O nível de integração e de verticalização, os custos de transação e o poder de trocas com o ambiente institucional e organizacional que regula a cadeia produtiva são elementos importantes nessa configuração produtiva. 

O que não se pode esquecer é que a opção de verticalização da produção tem que ser muito bem avaliada, porque envolve questões de mercado, escala, logística e rentabilidade. 

Conhecemos vários modelos de integração entre produção e processamento, desde modelos clássicos como de empresa âncora e unidades integradas até as iniciativas de cooperação, de associação de pequenos produtores ou mesmo de startups catalisando novos empreendimentos. 

O caso da acerola

Para citar um exemplo, na década de 1990, a empresa Nutrilite procurou a Embrapa para desenvolver variedades de acerola que viabilizassem a produção comercial de vitamina C em pó. 

Isso porque a acerola colhida verde é uma das principais fontes de vitamina C e o clima do Nordeste permite produzir a fruta o ano inteiro. Como resultado dessa parceria, a Nutrilite instalou uma fazenda e uma unidade industrial no município de Ubajara (CE) e, para viabilizar a criação de uma cadeia produtiva com maior valor agregado, a Embrapa Agroindústria Tropical lançou quatro clones de acerola. 

Anos depois, em 2012, foi lançado um novo clone, campeão de produtividade, a acerola BRS 366 Jaburu. Hoje, o negócio gera, ao todo, 5 mil empregos diretos e 15 mil indiretos. 

Essa cadeia engloba 130 agricultores familiares do Piauí, Bahia e Ceará, que vendem acerola para a Nutrilite. Em 2013, mesmo com a seca muito forte, esses agricultores produziram 8 mil toneladas, ou R$ 5,7 milhões.

Uma das dificuldades relatadas por agricultores é a falta de acesso à informação. Ela existe, mas nem sempre chega com qualidade ao campo. Como mostrar que é possível obter lucro de subprodutos que normalmente seriam descartados e estimular o crescimento do empreendedorismo e criação de novas agroindústrias? 
Esse é um grande desafio enfrentado pelas instituições que trabalham com pesquisa, incluindo as que compõem o Sistema Nacional de Pesquisa Agropecuária - do qual faz parte a Embrapa. 

Fazer chegar a informação na ponta envolve políticas públicas e uma complexa rede de articulações.

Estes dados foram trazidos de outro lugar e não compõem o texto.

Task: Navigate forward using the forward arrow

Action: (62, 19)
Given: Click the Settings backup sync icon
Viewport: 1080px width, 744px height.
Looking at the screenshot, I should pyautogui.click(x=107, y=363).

No caso da Embrapa Agroindústria Tropical e da Embrapa como um todo, uma das principais estratégias é a formação de multiplicadores, a maioria deles técnicos de instituições públicas, como Emater, por exemplo, e de organizações sociais ou privadas. 

Dessa forma, a Embrapa ganha capilaridade e faz chegar as informações tecnológicas a um número maior de produtores e empreendedores agroindustriais. 

A empresa também mantém articulação com as diversas cadeias produtivas, participa dos principais fóruns/câmaras setoriais e investe bastante em comunicação e transferência de tecnologia. Essa articulação é fundamental para fazer chegar as informações aos diversos públicos. 

É bom lembrar, por fim, que nesse campo além dos aspectos tecnológicos é fundamental a capacidade de organização e de gestão, o que enaltece também o papel orientador do Sistema S (Sebrae, Sesi, Senai, Senar etc.) para viabilizar a implantação e gestão dos empreendimentos agroindustriais.